Oh, how I wish that this film had been available before I gave birth to Griffin. It might have changed the way I approached his birth - I might have trusted my instincts to drive farther and pay more for a birth center birth, or, who knows, it might have freed me from my fear of homebirth sooner. If I had seen it during my pregnancy with Reese, I might have had the guts to follow my intuition and make plans for a homebirth. (I should have done this right about the time that I started hoping that my labor would go so fast that I'd birth on the interstate rather than in a hospital, because at least then nobody could tell me to do things that cause trouble during labor/birth.)
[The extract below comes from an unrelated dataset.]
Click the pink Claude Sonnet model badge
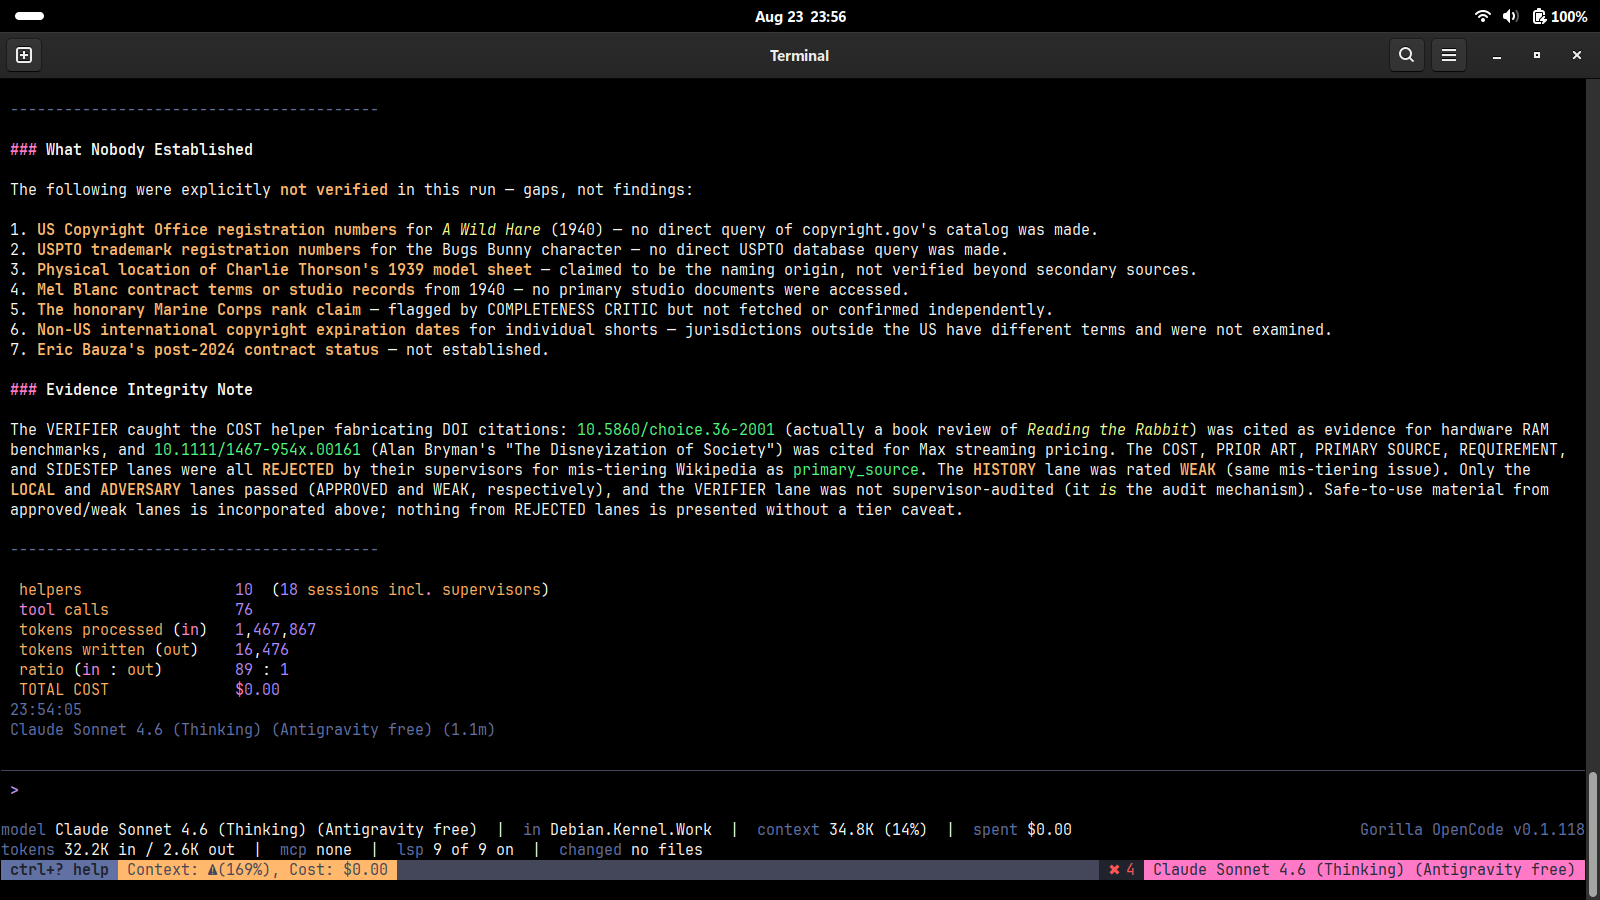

My first two births were, by most people's standards, good ones. The thing is, most people's standards reflect a really and truly messed-up view of birth that has infected our country's consciousness. When did we start thinking that it's desirable to put birthing women in foreign surroundings, with people they don't know well, who "help" them in ways that interfere with birth? Why do we fear birth so much? Why have we overlooked the transformative nature of birth - not just the event, but the process itself? Why are healthy women bearing healthy babies handing our trust not to people who see normal birth every day, but to surgeons who are trained to help with abnormal birth and who have relatively little (if any) experience with normal, healthy, unhindered birth? I'm as guilty of this as the next woman - I believed that birth belonged in hospitals. Even after learning that homebirth was equally safe, I chose an OB practice for my second birth because at the beginning of that pregnancy, homebirth freaked me out. In the end? My OBs in Charlottesville were nice guys who meant well and said all the right things, but honestly, didn't know how to attend a birth without interfering with it. Nice hospital, nice practice...for a pregnancy/birth that required a hospital birth. I should not have been there.
EVERY person I know could benefit from this film. There's a feeling among some that men can skip the birth stuff, or that women not yet ready to think about babies don't need it, or that people past their childbearing years no longer have to think about it. The thing is, what has happened to birth in our country is a travesty, and it will take ALL OF US to make it change. Even if we're done having babies, the way we think about birth affects the way we tell our stories, the type of support we give to other families, the type of things those people who hear us will pass on to other people. We can either use language that supports and encourages normal birth, or we can use language based in ignorance of normal birth, which supports a fear-based, abnormal birthing paradigm. We can build a culture that supports mothers rather than scares them. To quote Barbara Katz Rothman, "Birth is not only about making babies. Birth is about making mothers ~ strong, competent, capable mothers who trust themselves and know their inner strength."